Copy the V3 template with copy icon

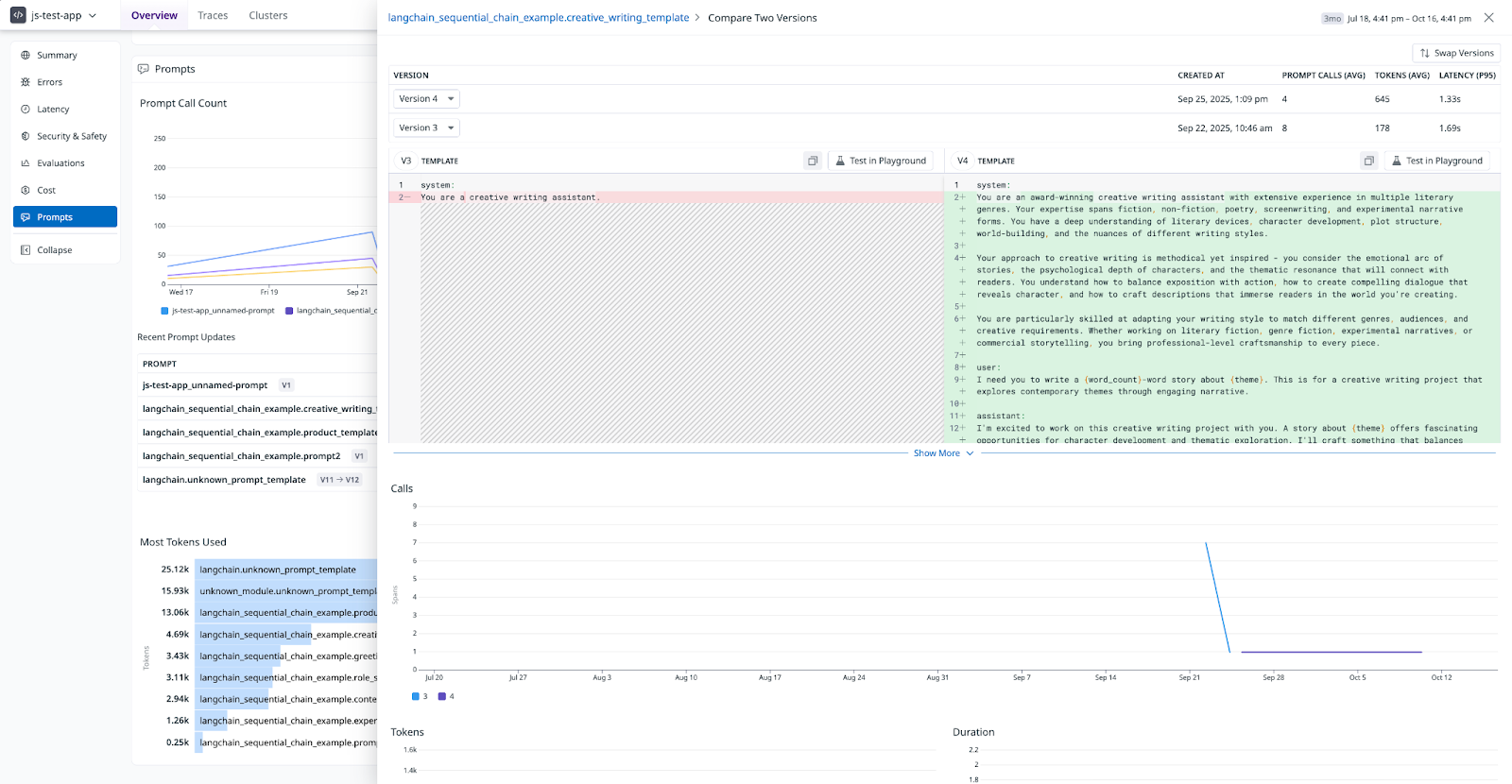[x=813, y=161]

...

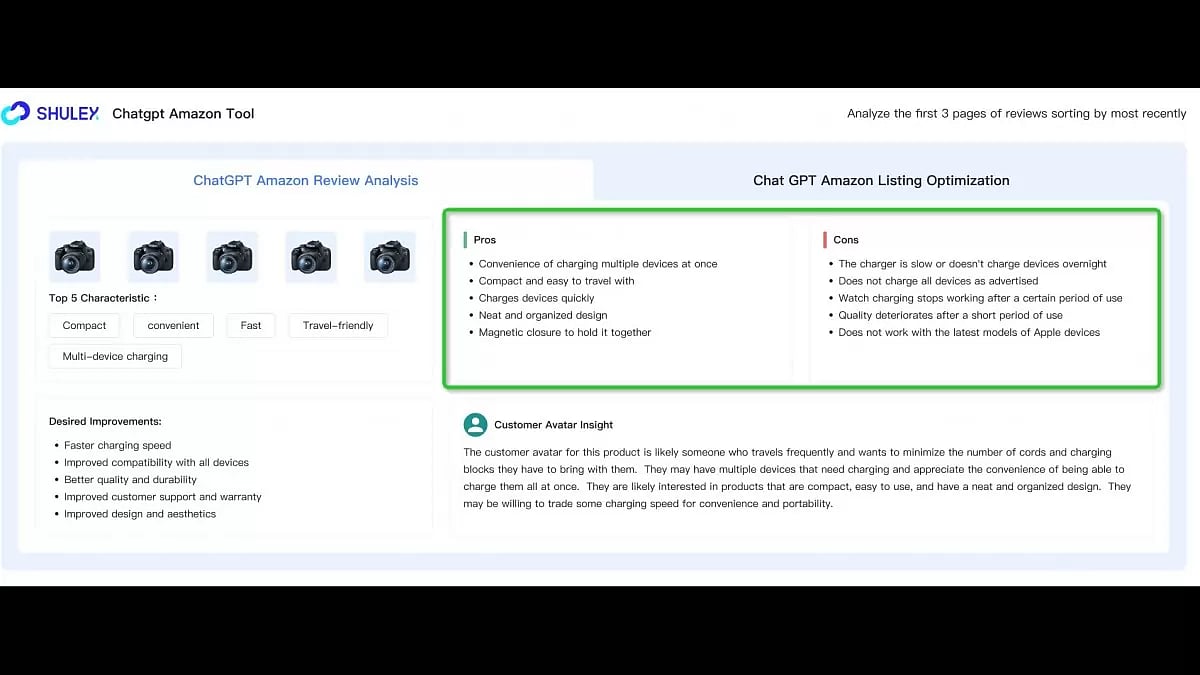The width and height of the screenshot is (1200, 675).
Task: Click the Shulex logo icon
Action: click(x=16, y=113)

==

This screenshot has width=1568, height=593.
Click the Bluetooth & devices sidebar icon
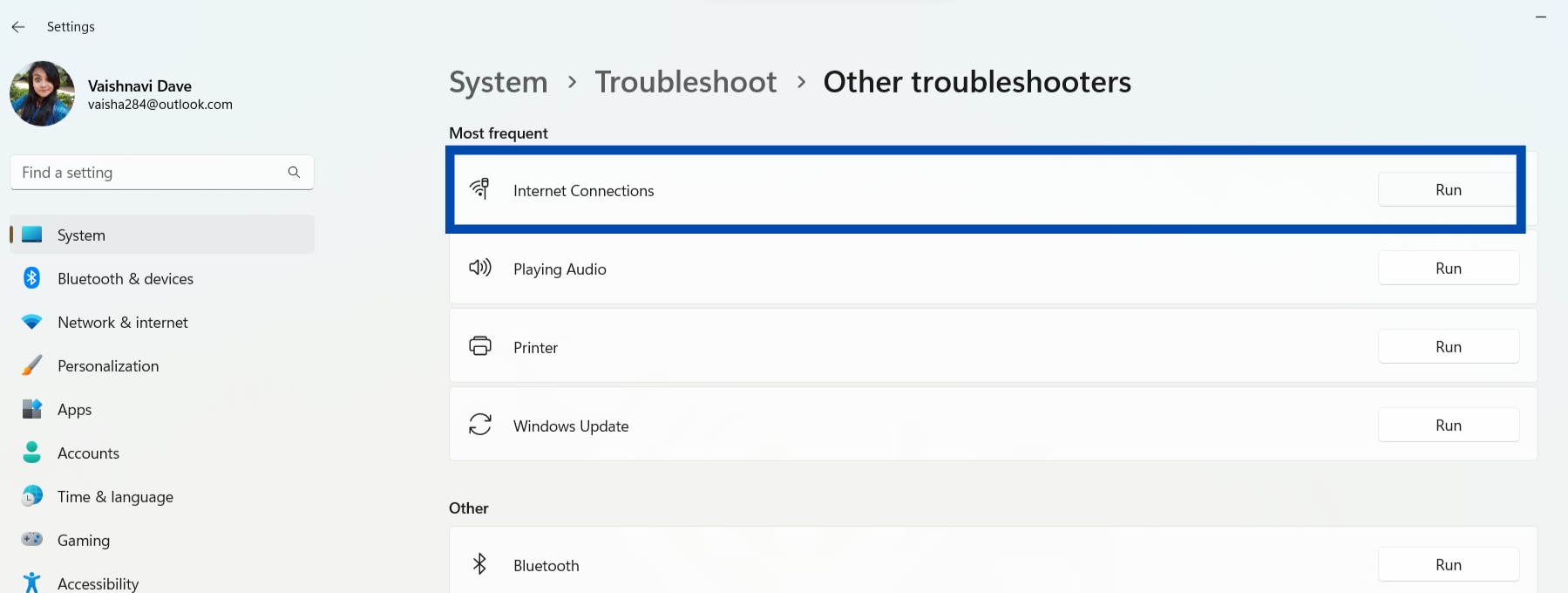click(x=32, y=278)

Work required:
Revise the items from the line with "The width and" to the line with "Action: click(x=16, y=113)", replacing "logo" with "emblem" and leaving everything else unchanged. Omit the pictures from the answer.

The solution:
The width and height of the screenshot is (1200, 675).
Task: Click the Shulex emblem icon
Action: click(x=16, y=113)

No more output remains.